Closed aliko-str closed 4 years ago
Thank you for the report. Please send me a complete example code, the data and what the expected correct output should be. This way I can debug the code faster. Regards, Michael
rmse = function(v1,v2){ return(sqrt(sum((v1-v2)^2)/length(v1))); } tstFr=read.table(file.path([DIR], "tstFr.txt"), header = T, sep="\t", stringsAsFactors = F); trM = as.matrix(read.table(file.path([DIR], "trM.txt"), header = T, sep="\t", stringsAsFactors = F)); trM.rrm = as(trM, "realRatingMatrix"); p <- list( method = "cosine", nn = 10, sample = FALSE, normalize="Z-score" ); rec <- Recommender(trM.rrm, method = "UBCF", parameter= p); pred = predict(rec, trM.rrm, type="ratingMatrix"); predTestFr = merge(tstFr, as(pred, "data.frame"), by.x = c("uid", "iid"), by.y = c("user", "item")); rmse(predTestFr$rt, predTestFr$rating); # returns 1.693067, should be 1.726648
Thank you for the helpful example. I have (hopefully) fixed the bug with the following changes to the code:
## similarity of the neighbors
s_uk <- sapply(1:nrow(sim), FUN=function(x)
sim[x, neighbors[,x]])
## calculate the weighted sum
ratings<- t(sapply(1:nrow(newdata), FUN=function(i) {
## neighbors ratings of active user i
r_neighbors <- as(model$data[neighbors[,i]], "dgCMatrix")

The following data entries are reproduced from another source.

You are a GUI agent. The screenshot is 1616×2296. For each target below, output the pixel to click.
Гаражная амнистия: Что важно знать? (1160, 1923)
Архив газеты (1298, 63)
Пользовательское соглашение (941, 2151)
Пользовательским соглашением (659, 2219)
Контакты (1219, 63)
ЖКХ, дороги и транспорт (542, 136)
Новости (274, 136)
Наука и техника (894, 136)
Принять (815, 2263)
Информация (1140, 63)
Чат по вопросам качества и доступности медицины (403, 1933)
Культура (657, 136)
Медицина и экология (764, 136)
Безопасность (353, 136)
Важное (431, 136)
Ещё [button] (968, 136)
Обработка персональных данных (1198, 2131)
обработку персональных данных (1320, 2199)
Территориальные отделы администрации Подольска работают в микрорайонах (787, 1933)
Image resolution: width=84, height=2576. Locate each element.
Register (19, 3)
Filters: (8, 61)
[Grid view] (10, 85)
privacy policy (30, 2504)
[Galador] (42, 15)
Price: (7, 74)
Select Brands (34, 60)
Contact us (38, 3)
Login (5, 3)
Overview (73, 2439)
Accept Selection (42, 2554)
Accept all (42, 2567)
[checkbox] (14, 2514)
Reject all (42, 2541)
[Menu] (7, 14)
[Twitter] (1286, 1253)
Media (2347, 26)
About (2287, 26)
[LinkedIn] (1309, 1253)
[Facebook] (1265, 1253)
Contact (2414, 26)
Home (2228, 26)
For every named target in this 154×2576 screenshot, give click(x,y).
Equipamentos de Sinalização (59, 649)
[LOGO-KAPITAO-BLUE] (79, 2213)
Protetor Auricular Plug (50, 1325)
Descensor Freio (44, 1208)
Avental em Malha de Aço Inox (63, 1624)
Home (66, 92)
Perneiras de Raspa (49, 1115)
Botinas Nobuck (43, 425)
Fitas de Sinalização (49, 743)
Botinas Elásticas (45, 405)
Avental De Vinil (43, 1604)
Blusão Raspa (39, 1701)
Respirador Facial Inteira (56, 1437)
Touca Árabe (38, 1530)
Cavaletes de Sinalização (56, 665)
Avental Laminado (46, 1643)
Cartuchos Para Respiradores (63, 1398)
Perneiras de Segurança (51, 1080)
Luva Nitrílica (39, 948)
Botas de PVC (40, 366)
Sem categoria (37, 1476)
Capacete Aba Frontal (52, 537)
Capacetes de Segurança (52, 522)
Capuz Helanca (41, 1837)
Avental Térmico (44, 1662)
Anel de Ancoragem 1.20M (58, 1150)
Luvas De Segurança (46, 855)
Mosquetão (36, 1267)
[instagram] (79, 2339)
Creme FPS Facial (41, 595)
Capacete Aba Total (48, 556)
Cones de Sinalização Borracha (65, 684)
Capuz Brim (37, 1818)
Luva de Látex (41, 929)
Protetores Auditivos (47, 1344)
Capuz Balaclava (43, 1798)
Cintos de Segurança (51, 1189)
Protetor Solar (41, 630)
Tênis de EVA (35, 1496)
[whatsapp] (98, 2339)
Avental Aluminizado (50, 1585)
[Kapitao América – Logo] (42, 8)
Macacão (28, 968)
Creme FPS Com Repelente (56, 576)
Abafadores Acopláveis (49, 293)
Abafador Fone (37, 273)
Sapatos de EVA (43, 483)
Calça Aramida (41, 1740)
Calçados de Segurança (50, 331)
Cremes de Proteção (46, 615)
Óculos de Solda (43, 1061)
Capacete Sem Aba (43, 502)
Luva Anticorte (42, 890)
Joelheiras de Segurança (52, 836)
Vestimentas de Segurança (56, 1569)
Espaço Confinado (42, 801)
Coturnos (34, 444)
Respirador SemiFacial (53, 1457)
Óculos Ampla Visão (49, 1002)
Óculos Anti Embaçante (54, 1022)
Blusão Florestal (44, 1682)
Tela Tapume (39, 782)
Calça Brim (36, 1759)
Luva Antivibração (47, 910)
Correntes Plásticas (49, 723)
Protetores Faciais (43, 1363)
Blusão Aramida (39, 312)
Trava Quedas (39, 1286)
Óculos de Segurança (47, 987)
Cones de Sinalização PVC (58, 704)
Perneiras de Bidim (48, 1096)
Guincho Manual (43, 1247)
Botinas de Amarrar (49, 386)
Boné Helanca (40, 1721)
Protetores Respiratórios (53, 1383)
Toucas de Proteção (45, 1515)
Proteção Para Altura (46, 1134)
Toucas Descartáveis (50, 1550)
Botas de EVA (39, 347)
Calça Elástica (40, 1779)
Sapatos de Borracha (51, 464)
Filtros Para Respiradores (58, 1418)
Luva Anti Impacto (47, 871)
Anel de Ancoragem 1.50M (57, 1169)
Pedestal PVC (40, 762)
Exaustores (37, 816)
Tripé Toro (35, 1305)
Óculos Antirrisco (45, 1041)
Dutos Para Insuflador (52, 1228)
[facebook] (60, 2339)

## normalize by the sum of weights only if a rating is available
has_r_neighbors <- as(r_neighbors, "lgCMatrix")
drop(as(crossprod(r_neighbors, s_uk[,i]), "matrix"))/drop(as(crossprod(has_r_neighbors, s_uk[,i]), "matrix"))
}))
You can install the fixed version from GitHub. Please test and let me know if this resolves the bug. Regards, -Michael
The new code produces NAs for cases when the entire neighborhood for the active user has no data (i.e., all are NA). The previous version would produce 0 instead - which was basically the mean rating of the active user after de-normalization. I think this was a better approach then generating NAs in the output.
I was thinking about that and lean more to the idea that if the algorithm cannot determine a valid rating then it should return NA. The main reasons are:
Maybe I should add a function that adds the users average rating if we don't know the rating?
Knowing how many times an algorithm failed may be of limited utility, though I wouldn't strongly argue against it in principle - some may need it.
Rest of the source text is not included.